Task brief — Type the entries again, word for word.

--- Records ---

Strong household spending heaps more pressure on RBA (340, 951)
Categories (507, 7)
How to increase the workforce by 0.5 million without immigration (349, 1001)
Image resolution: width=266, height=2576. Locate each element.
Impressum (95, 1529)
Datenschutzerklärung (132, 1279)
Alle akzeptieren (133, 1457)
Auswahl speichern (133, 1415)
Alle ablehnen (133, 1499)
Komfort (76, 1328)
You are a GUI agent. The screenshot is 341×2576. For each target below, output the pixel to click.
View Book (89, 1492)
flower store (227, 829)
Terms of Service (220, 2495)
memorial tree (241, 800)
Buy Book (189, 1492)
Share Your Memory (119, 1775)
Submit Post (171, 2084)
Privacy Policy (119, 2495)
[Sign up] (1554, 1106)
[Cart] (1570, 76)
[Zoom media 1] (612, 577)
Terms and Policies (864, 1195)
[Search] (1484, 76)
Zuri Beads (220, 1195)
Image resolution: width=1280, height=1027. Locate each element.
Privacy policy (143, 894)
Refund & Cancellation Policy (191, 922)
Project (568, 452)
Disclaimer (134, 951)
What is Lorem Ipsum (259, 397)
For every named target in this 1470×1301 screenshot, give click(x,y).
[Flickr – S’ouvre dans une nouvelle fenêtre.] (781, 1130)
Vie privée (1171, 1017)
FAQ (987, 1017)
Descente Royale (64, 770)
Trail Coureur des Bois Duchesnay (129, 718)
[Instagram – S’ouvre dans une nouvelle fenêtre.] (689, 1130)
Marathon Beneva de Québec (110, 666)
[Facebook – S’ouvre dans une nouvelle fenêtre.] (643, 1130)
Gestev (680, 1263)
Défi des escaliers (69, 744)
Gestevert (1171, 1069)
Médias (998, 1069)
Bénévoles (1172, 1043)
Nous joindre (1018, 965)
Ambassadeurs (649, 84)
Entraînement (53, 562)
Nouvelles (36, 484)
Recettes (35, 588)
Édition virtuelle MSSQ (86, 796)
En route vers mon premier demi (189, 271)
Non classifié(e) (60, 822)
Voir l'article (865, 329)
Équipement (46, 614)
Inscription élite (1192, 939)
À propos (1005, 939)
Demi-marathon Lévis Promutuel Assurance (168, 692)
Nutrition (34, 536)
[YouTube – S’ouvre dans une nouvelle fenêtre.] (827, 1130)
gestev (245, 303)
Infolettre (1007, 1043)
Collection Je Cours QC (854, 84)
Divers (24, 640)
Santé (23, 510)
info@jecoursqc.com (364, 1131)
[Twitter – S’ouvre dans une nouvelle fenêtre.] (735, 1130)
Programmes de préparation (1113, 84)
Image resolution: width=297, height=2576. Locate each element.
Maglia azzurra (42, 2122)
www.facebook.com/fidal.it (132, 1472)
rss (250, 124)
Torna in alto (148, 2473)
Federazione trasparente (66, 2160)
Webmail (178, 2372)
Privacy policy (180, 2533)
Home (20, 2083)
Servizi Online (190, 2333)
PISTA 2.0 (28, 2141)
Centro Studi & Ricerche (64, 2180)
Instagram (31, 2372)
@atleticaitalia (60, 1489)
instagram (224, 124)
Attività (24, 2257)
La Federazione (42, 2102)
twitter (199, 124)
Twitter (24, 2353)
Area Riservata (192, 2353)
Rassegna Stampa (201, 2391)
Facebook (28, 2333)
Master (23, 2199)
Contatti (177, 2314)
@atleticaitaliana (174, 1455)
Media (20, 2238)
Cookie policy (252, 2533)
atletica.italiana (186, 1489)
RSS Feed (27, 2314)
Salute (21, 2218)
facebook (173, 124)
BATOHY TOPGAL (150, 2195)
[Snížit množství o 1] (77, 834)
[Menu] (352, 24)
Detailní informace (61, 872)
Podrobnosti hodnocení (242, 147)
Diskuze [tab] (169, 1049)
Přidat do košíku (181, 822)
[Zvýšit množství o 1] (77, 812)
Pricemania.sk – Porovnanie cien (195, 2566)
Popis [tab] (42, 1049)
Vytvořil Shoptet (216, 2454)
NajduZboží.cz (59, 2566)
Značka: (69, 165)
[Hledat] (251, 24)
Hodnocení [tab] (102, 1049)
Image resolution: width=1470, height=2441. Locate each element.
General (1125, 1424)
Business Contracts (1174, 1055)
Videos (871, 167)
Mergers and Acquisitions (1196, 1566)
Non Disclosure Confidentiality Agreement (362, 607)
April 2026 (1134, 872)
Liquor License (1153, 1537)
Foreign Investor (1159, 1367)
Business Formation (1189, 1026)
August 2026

---

Task response —
Strong household spending heaps more pressure on RBA (340, 951)
Categories (507, 7)
How to increase the workforce by 0.5 million without immigration (349, 1001)
Image resolution: width=266, height=2576. Locate each element.
Impressum (95, 1529)
Datenschutzerklärung (132, 1279)
Alle akzeptieren (133, 1457)
Auswahl speichern (133, 1415)
Alle ablehnen (133, 1499)
Komfort (76, 1328)
You are a GUI agent. The screenshot is 341×2576. For each target below, output the pixel to click.
View Book (89, 1492)
flower store (227, 829)
Terms of Service (220, 2495)
memorial tree (241, 800)
Buy Book (189, 1492)
Share Your Memory (119, 1775)
Submit Post (171, 2084)
Privacy Policy (119, 2495)
[Sign up] (1554, 1106)
[Cart] (1570, 76)
[Zoom media 1] (612, 577)
Terms and Policies (864, 1195)
[Search] (1484, 76)
Zuri Beads (220, 1195)
Image resolution: width=1280, height=1027. Locate each element.
Privacy policy (143, 894)
Refund & Cancellation Policy (191, 922)
Project (568, 452)
Disclaimer (134, 951)
What is Lorem Ipsum (259, 397)
For every named target in this 1470×1301 screenshot, give click(x,y).
[Flickr – S’ouvre dans une nouvelle fenêtre.] (781, 1130)
Vie privée (1171, 1017)
FAQ (987, 1017)
Descente Royale (64, 770)
Trail Coureur des Bois Duchesnay (129, 718)
[Instagram – S’ouvre dans une nouvelle fenêtre.] (689, 1130)
Marathon Beneva de Québec (110, 666)
[Facebook – S’ouvre dans une nouvelle fenêtre.] (643, 1130)
Gestev (680, 1263)
Défi des escaliers (69, 744)
Gestevert (1171, 1069)
Médias (998, 1069)
Bénévoles (1172, 1043)
Nous joindre (1018, 965)
Ambassadeurs (649, 84)
Entraînement (53, 562)
Nouvelles (36, 484)
Recettes (35, 588)
Édition virtuelle MSSQ (86, 796)
En route vers mon premier demi (189, 271)
Non classifié(e) (60, 822)
Voir l'article (865, 329)
Équipement (46, 614)
Inscription élite (1192, 939)
À propos (1005, 939)
Demi-marathon Lévis Promutuel Assurance (168, 692)
Nutrition (34, 536)
[YouTube – S’ouvre dans une nouvelle fenêtre.] (827, 1130)
gestev (245, 303)
Infolettre (1007, 1043)
Collection Je Cours QC (854, 84)
Divers (24, 640)
Santé (23, 510)
info@jecoursqc.com (364, 1131)
[Twitter – S’ouvre dans une nouvelle fenêtre.] (735, 1130)
Programmes de préparation (1113, 84)
Image resolution: width=297, height=2576. Locate each element.
Maglia azzurra (42, 2122)
www.facebook.com/fidal.it (132, 1472)
rss (250, 124)
Torna in alto (148, 2473)
Federazione trasparente (66, 2160)
Webmail (178, 2372)
Privacy policy (180, 2533)
Home (20, 2083)
Servizi Online (190, 2333)
PISTA 2.0 (28, 2141)
Centro Studi & Ricerche (64, 2180)
Instagram (31, 2372)
@atleticaitalia (60, 1489)
instagram (224, 124)
Attività (24, 2257)
La Federazione (42, 2102)
twitter (199, 124)
Twitter (24, 2353)
Area Riservata (192, 2353)
Rassegna Stampa (201, 2391)
Facebook (28, 2333)
Master (23, 2199)
Contatti (177, 2314)
@atleticaitaliana (174, 1455)
Media (20, 2238)
Cookie policy (252, 2533)
atletica.italiana (186, 1489)
RSS Feed (27, 2314)
Salute (21, 2218)
facebook (173, 124)
BATOHY TOPGAL (150, 2195)
[Snížit množství o 1] (77, 834)
[Menu] (352, 24)
Detailní informace (61, 872)
Podrobnosti hodnocení (242, 147)
Diskuze [tab] (169, 1049)
Přidat do košíku (181, 822)
[Zvýšit množství o 1] (77, 812)
Pricemania.sk – Porovnanie cien (195, 2566)
Popis [tab] (42, 1049)
Vytvořil Shoptet (216, 2454)
NajduZboží.cz (59, 2566)
Značka: (69, 165)
[Hledat] (251, 24)
Hodnocení [tab] (102, 1049)
Image resolution: width=1470, height=2441. Locate each element.
General (1125, 1424)
Business Contracts (1174, 1055)
Videos (871, 167)
Mergers and Acquisitions (1196, 1566)
Non Disclosure Confidentiality Agreement (362, 607)
April 2026 (1134, 872)
Liquor License (1153, 1537)
Foreign Investor (1159, 1367)
Business Formation (1189, 1026)
August 2026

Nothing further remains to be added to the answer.